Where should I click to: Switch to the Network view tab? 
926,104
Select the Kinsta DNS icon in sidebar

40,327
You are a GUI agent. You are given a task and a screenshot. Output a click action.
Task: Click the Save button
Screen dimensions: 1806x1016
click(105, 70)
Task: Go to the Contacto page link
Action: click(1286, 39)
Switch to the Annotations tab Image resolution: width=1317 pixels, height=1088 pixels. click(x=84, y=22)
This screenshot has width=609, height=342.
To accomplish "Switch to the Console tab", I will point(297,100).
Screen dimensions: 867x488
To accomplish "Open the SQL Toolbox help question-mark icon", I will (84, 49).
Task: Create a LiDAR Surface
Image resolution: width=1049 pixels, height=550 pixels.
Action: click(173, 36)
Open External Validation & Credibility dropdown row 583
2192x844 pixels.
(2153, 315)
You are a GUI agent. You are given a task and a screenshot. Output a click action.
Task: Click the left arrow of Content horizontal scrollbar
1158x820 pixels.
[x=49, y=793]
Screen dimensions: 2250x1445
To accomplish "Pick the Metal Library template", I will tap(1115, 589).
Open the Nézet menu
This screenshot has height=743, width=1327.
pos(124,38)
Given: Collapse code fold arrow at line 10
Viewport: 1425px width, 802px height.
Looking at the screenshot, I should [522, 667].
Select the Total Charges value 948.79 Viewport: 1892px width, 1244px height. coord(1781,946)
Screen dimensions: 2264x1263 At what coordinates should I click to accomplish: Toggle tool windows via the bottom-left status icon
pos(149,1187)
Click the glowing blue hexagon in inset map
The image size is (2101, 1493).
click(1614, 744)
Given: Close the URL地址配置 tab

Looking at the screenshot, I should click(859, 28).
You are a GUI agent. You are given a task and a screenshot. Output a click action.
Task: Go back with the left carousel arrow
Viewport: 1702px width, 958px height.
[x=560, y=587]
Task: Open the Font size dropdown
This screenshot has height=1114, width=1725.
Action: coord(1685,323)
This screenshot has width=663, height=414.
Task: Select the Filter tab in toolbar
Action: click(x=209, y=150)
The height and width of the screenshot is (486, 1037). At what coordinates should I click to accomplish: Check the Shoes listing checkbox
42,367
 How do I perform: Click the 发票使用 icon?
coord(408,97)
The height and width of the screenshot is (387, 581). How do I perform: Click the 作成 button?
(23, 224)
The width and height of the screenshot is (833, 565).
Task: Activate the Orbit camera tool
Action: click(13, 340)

________________________

As the answer, set down only the lines from the data above between the one holding "Given: Collapse code fold arrow at line 10" and the one holding "Click the glowing blue hexagon in inset map", inclusive, exactly as they read.

Response to the task
Given: Collapse code fold arrow at line 10
Viewport: 1425px width, 802px height.
Looking at the screenshot, I should [522, 667].
Select the Total Charges value 948.79 Viewport: 1892px width, 1244px height. coord(1781,946)
Screen dimensions: 2264x1263 At what coordinates should I click to accomplish: Toggle tool windows via the bottom-left status icon
pos(149,1187)
Click the glowing blue hexagon in inset map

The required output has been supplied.